In this way a summer passed, and the autumn came. All the produce stores were selling young firm cabbage plants, but the woman couldn’t bring herself to go out on the balcony yet. She was afraid she wouldn’t find anything there. Or she’d find a wilted cabbage plant and inside a little clump of red silk, the dress of poor Droplet, whom she’d killed with her own hands, just as she’d once killed her unborn child.
And then one morning the first snow fell, unusually early for autumn. The poor woman looked out her window, terrified, and rushed to open the door to her balcony.
As the door began to open, reluctant, with a heavy creaking sound, the woman heard a frightened meowing from the balcony, persistent and shrill.
“A cat!” the poor woman cried, thinking a cat had come over from a neighboring apartment. “There’s a cat on the balcony!” And everyone knows how much cats love to eat anything that is small and runs around.
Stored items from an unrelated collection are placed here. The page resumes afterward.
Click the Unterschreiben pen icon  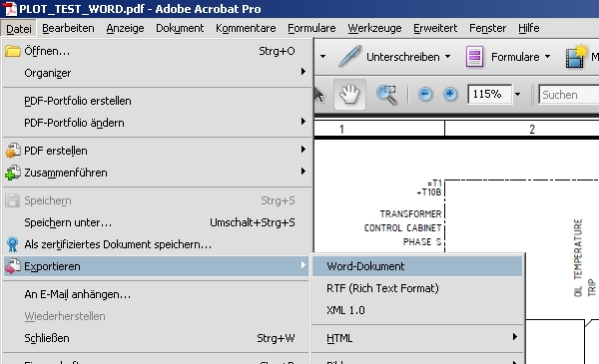350,57
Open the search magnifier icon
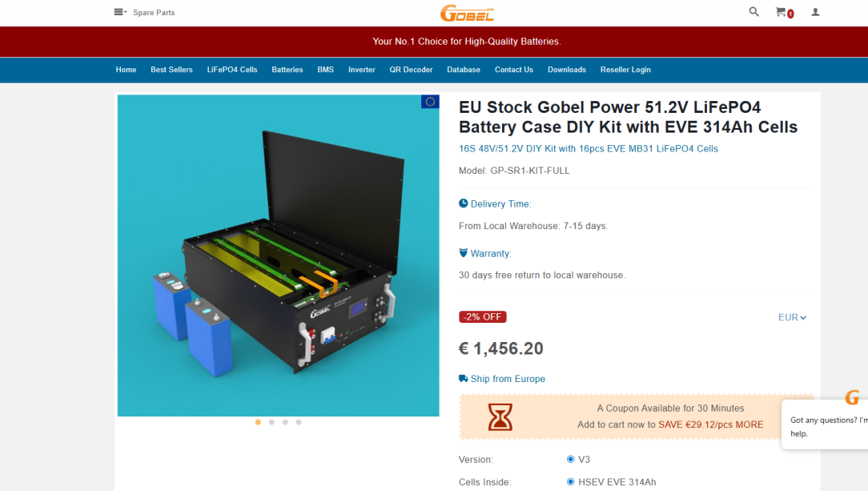868x491 pixels. tap(753, 12)
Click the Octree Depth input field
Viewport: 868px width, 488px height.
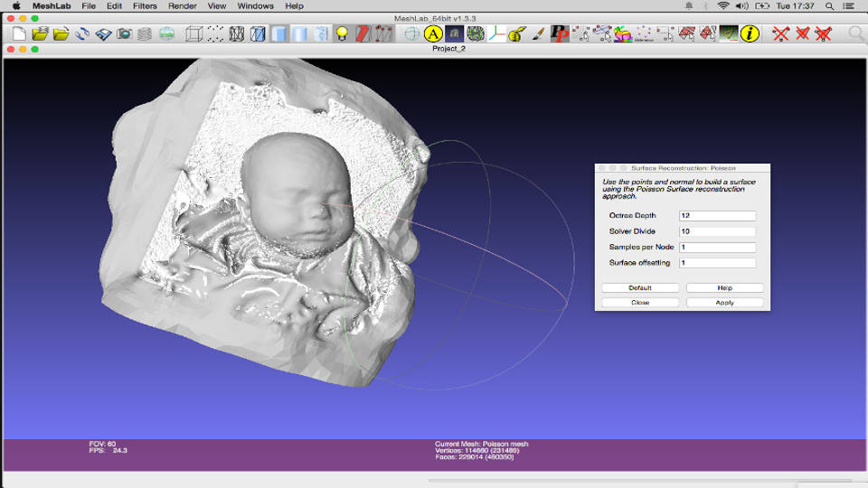717,216
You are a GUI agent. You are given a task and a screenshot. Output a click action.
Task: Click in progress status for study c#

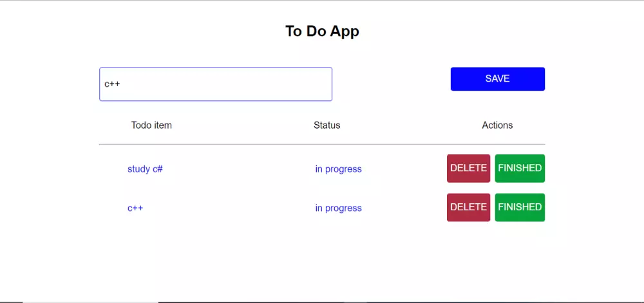[338, 169]
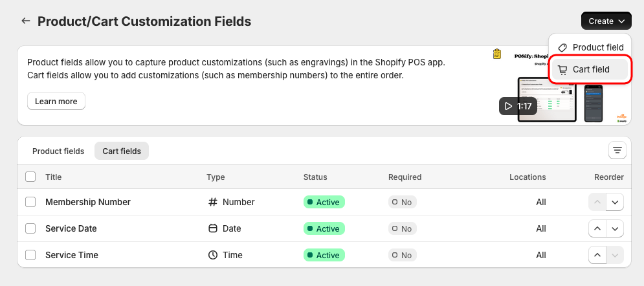Tick the Service Date row checkbox
644x286 pixels.
[30, 228]
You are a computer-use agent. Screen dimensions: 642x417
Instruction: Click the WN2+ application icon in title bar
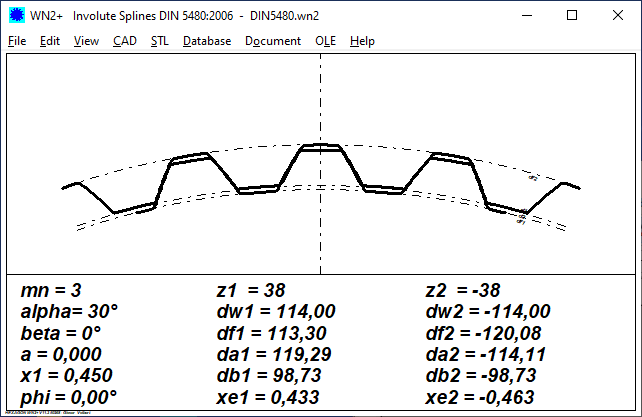[16, 16]
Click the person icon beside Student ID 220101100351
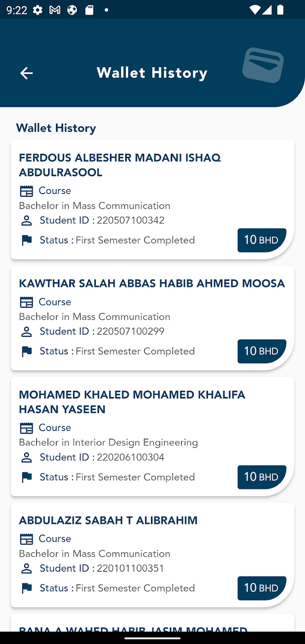305x644 pixels. (27, 568)
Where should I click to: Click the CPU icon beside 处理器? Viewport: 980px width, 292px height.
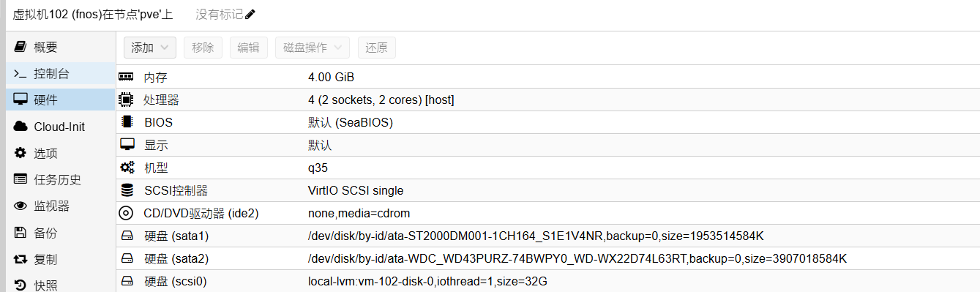(x=127, y=100)
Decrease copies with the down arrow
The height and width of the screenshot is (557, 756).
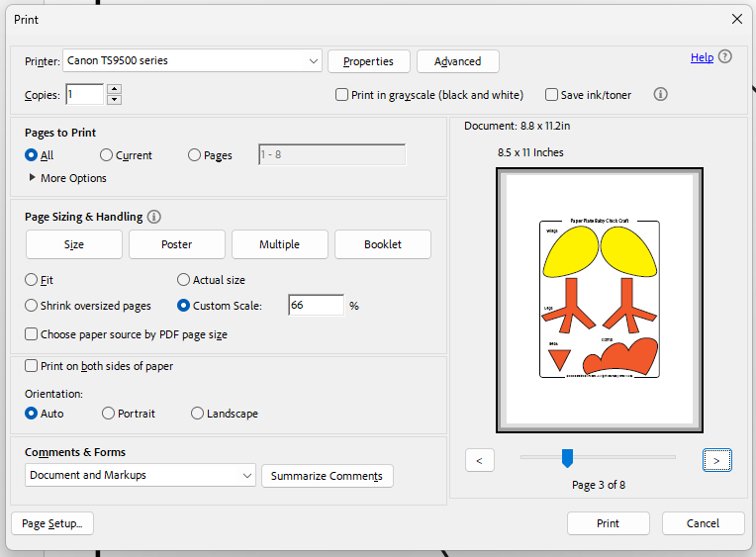[114, 100]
At last the balcony door opened, and the woman ran out into the snow just like that, in her slippers.
Inside her pot was an enormous, glorious cabbage, covered with numerous curly leaves like rose petals, and on top of the plant, lying on its many curls, was a thin, ugly baby, all red, with flaking skin. The baby, closing tight its tiny eye slits, made mewling noises, choking with sobs, shaking its clenched little fists, wobbling its bright-red toes the size of currant berries. And as if that weren’t enough, the baby had, stuck to its bald head, a little scrap of red silk.
“But where’s Droplet?” the woman thought to herself, bringing the whole cabbage plant and the baby into the room. “Where’s my little girl?”
She put the crying baby on the windowsill and began digging into the cabbage. She lifted every leaf very carefully, but her Droplet wasn’t there. “Who left this baby here?” she thought. “Is this a joke? What am I going to do with this thing? Look at the size of her. They took my little Droplet, and left me with this . . .”
The baby was clearly cold, its skin bluish, its cries more and more piercing.
But then the woman thought that after all it wasn’t this girl-giant’s fault that she’d been dumped here, and she picked her up carefully, without pressing her to her breast, took her to the bath, washed her with warm water, cleaned her off, dried her, and then wrapped her in a clean, dry towel.